Objective:
Count the lines in the material below that contain the string "dimensions", matching case exactly. Give only the number.

[Screen grounding material]
----
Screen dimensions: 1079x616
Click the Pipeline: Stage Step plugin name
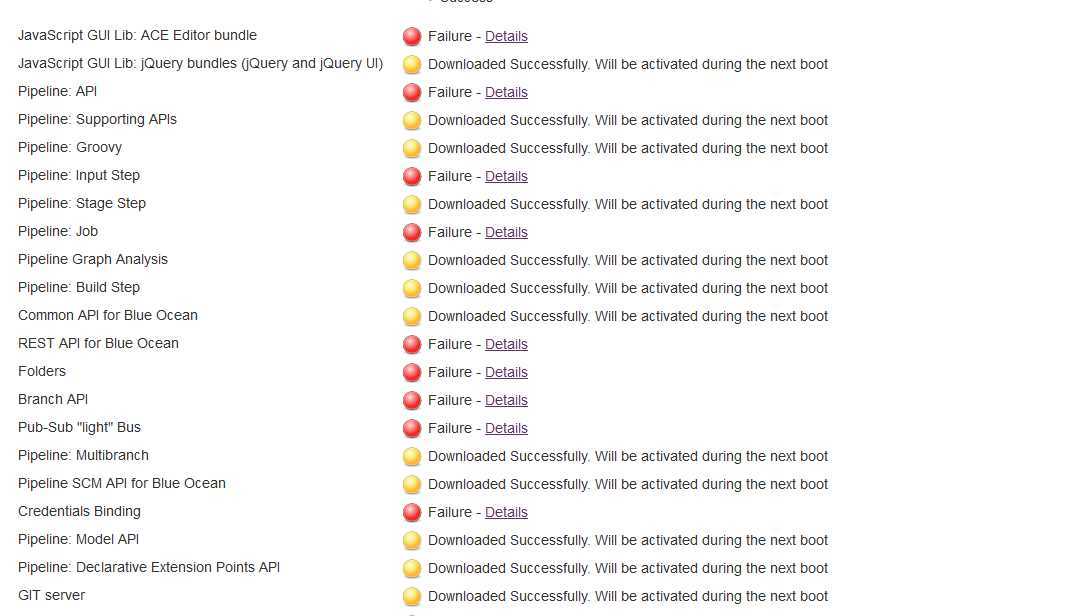click(x=82, y=203)
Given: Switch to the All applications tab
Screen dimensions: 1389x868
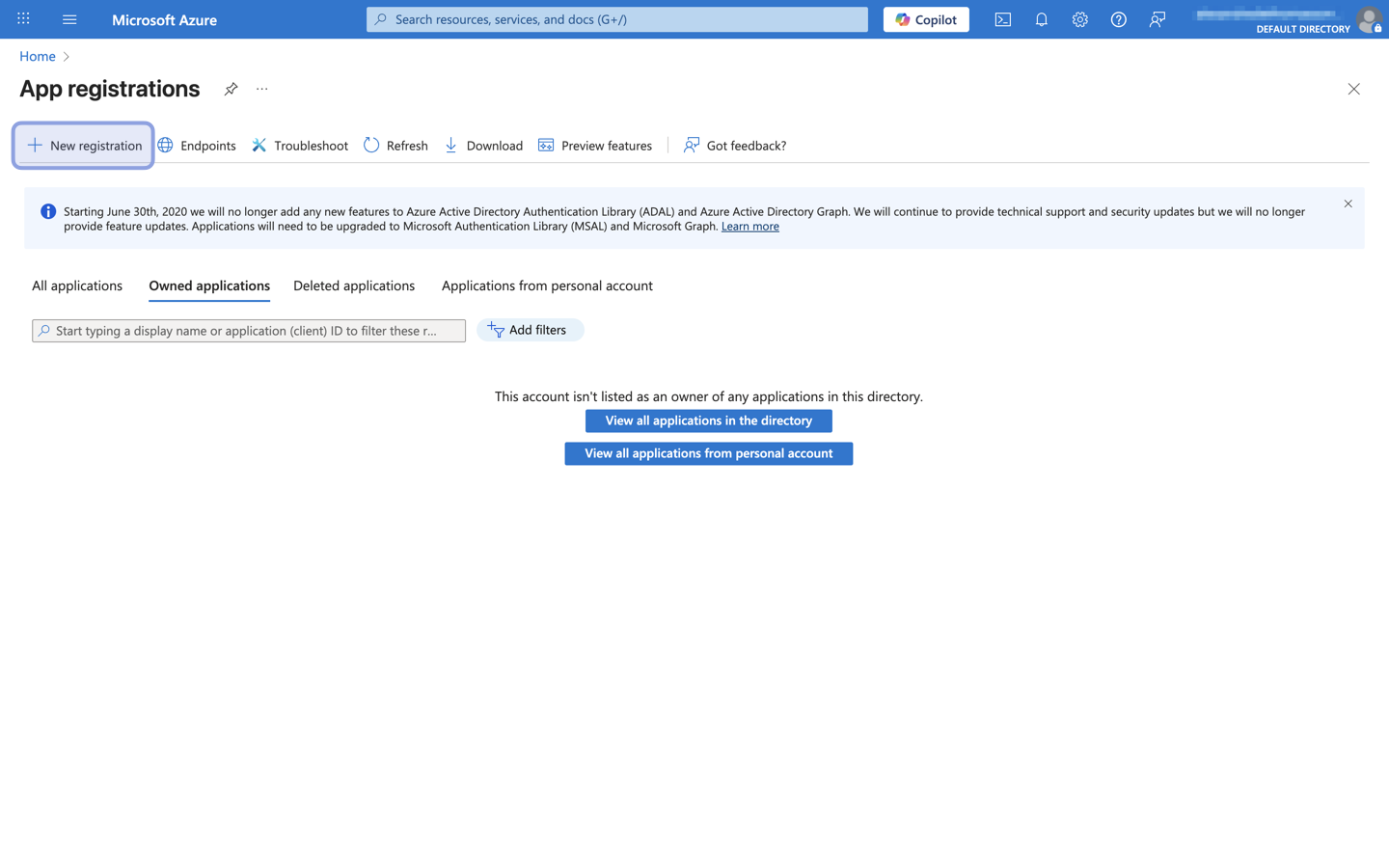Looking at the screenshot, I should (77, 285).
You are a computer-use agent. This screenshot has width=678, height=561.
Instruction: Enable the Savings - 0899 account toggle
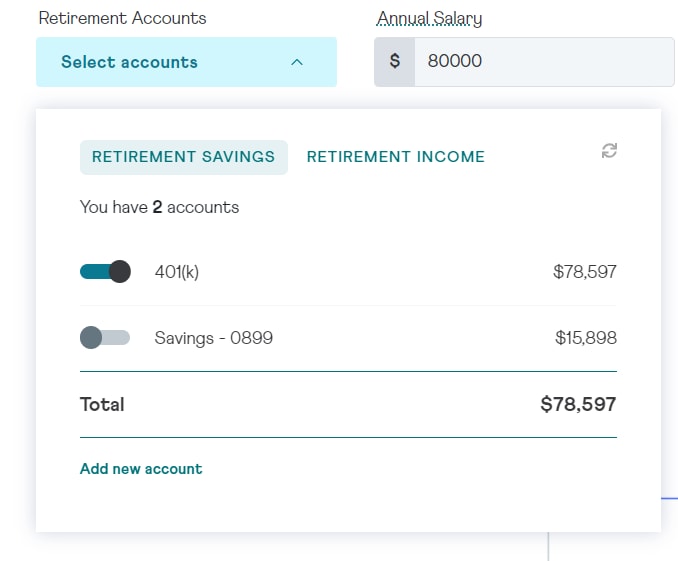105,337

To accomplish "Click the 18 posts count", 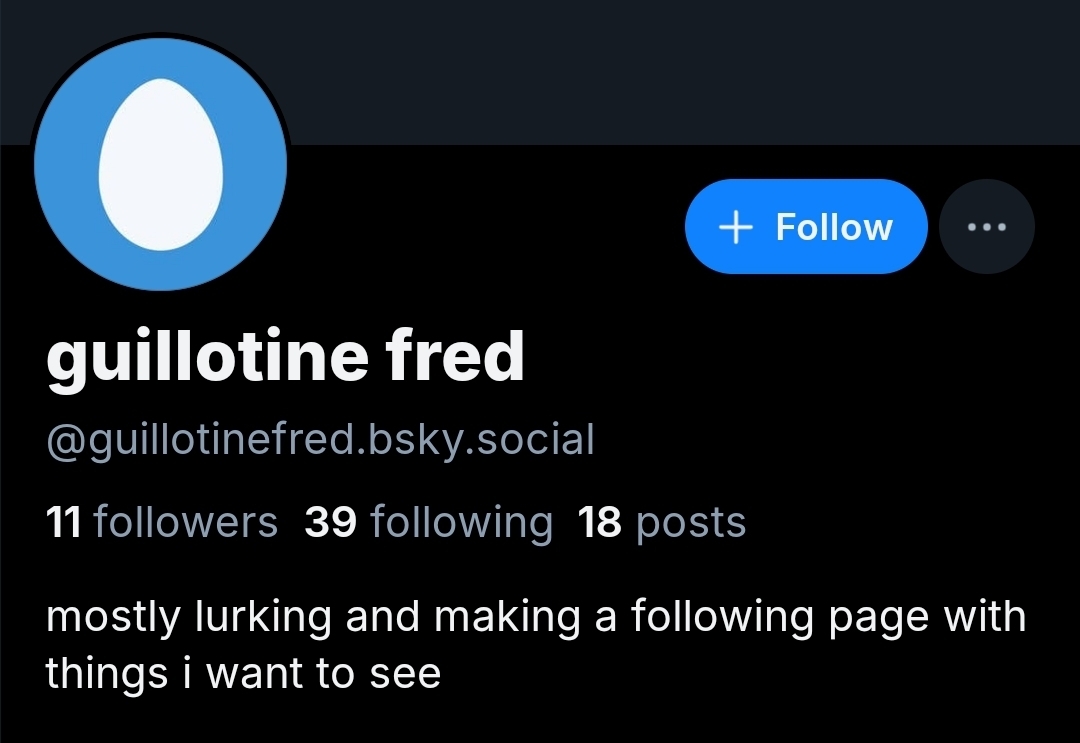I will point(662,522).
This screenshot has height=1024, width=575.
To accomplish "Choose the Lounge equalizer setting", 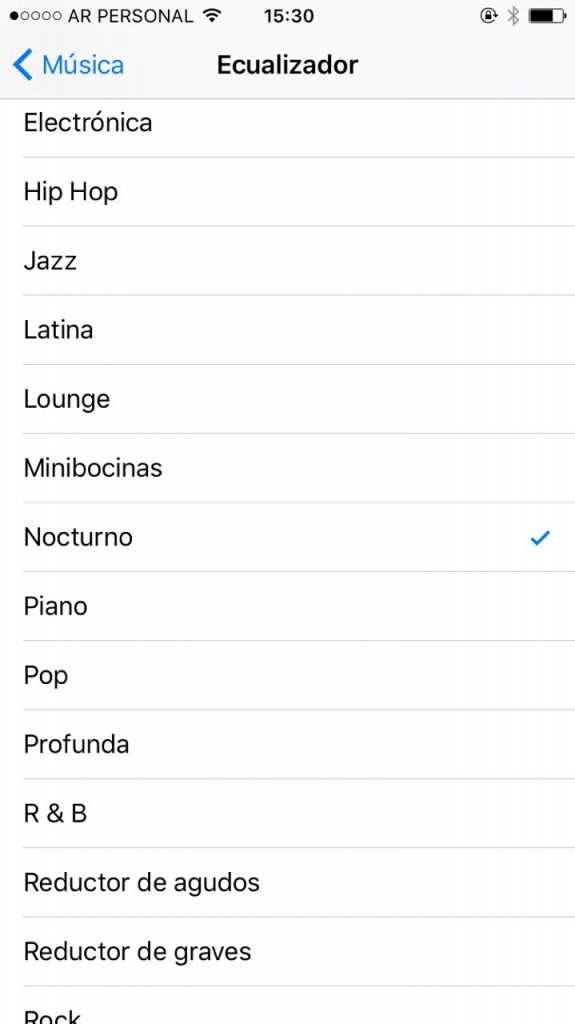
----
Output below:
2